» **ABOUT THIS EXERCISE**:
Leave the pictures out and reproduce, exactly, the lines from the one with "Instruction: Click the" through the end of the entries below.

» **Collected data entries**:
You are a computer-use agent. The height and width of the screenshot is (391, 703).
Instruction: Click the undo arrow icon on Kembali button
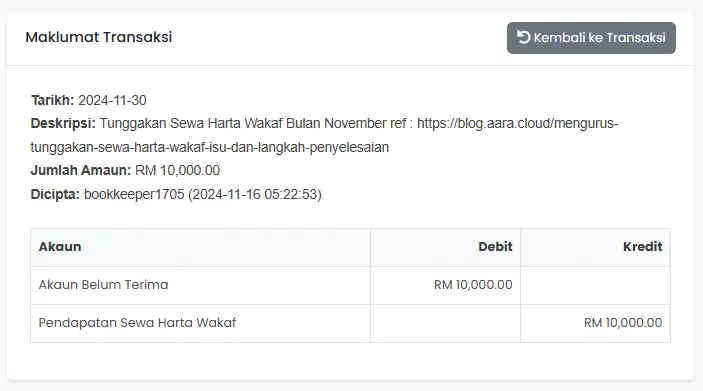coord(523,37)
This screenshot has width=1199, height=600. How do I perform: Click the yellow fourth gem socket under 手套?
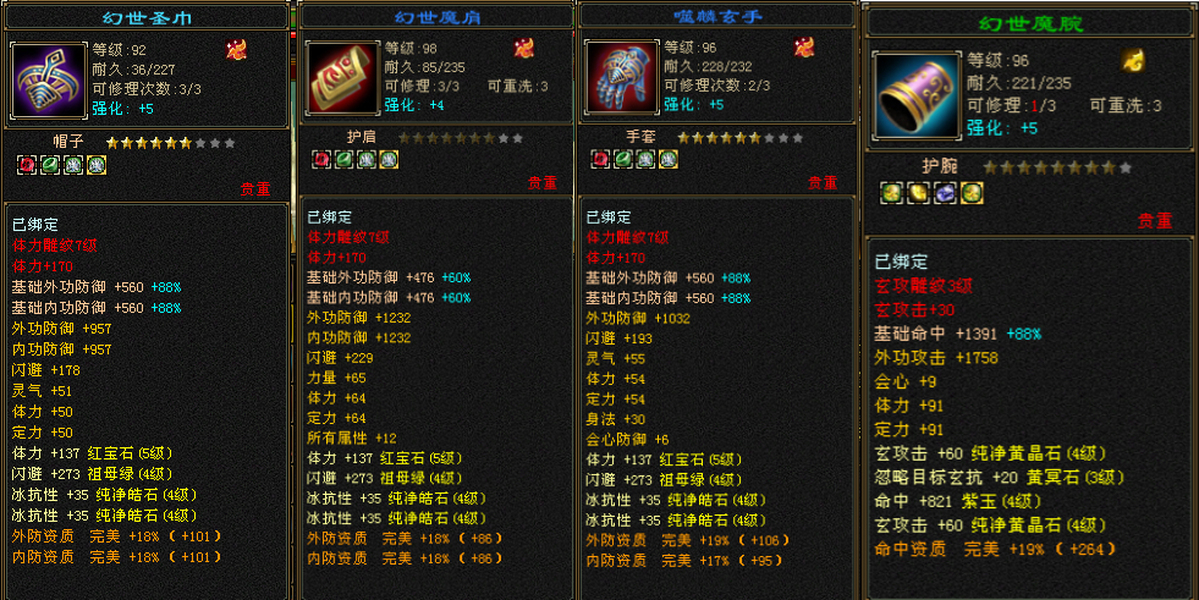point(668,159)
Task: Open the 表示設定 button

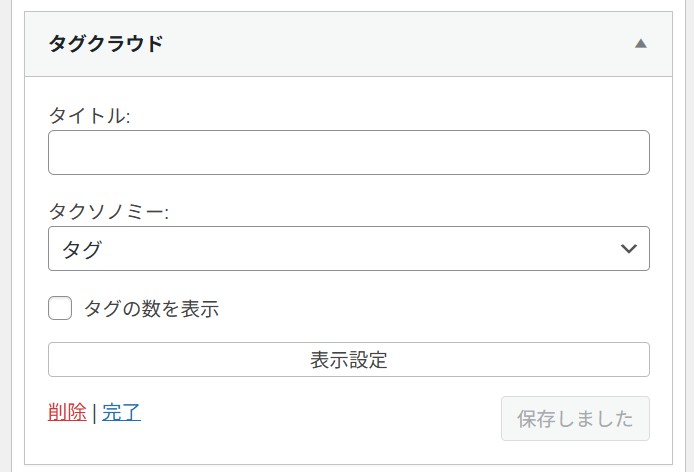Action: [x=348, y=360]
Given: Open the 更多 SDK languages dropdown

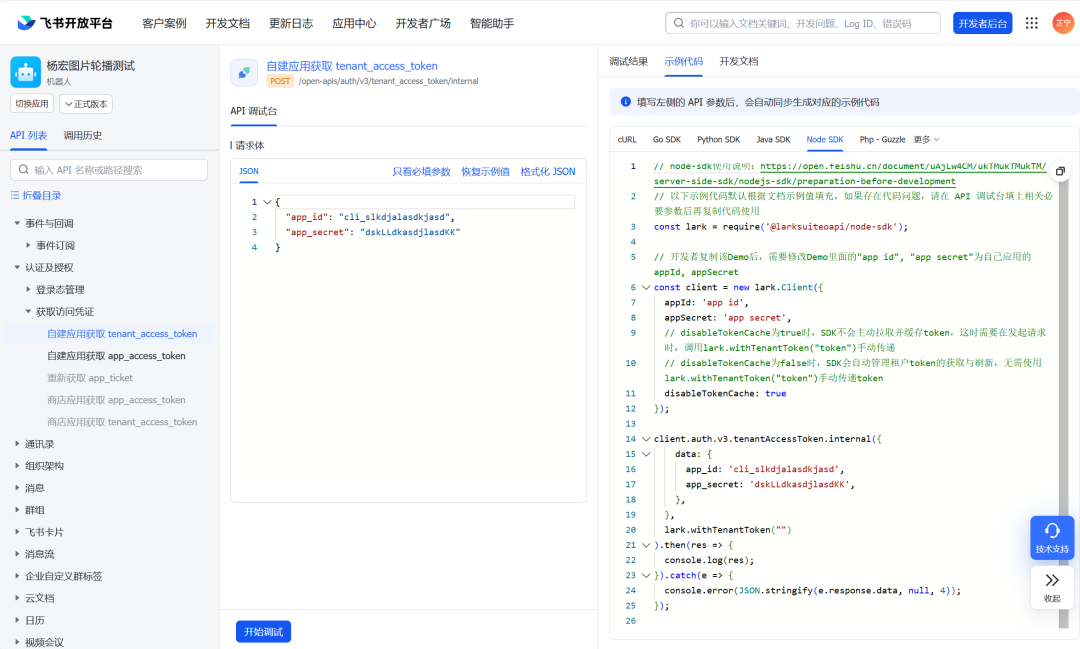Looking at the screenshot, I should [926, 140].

» **RESPONSE TO THIS EXERCISE**:
Instruction: Click the undo arrow icon on Kembali button
coord(523,37)
This screenshot has width=1199, height=600. How do I perform: Click the yellow fourth gem socket under 手套?
point(668,159)
Task: Open the 表示設定 button

Action: [x=348, y=360]
Given: Open the 更多 SDK languages dropdown

Looking at the screenshot, I should [926, 140].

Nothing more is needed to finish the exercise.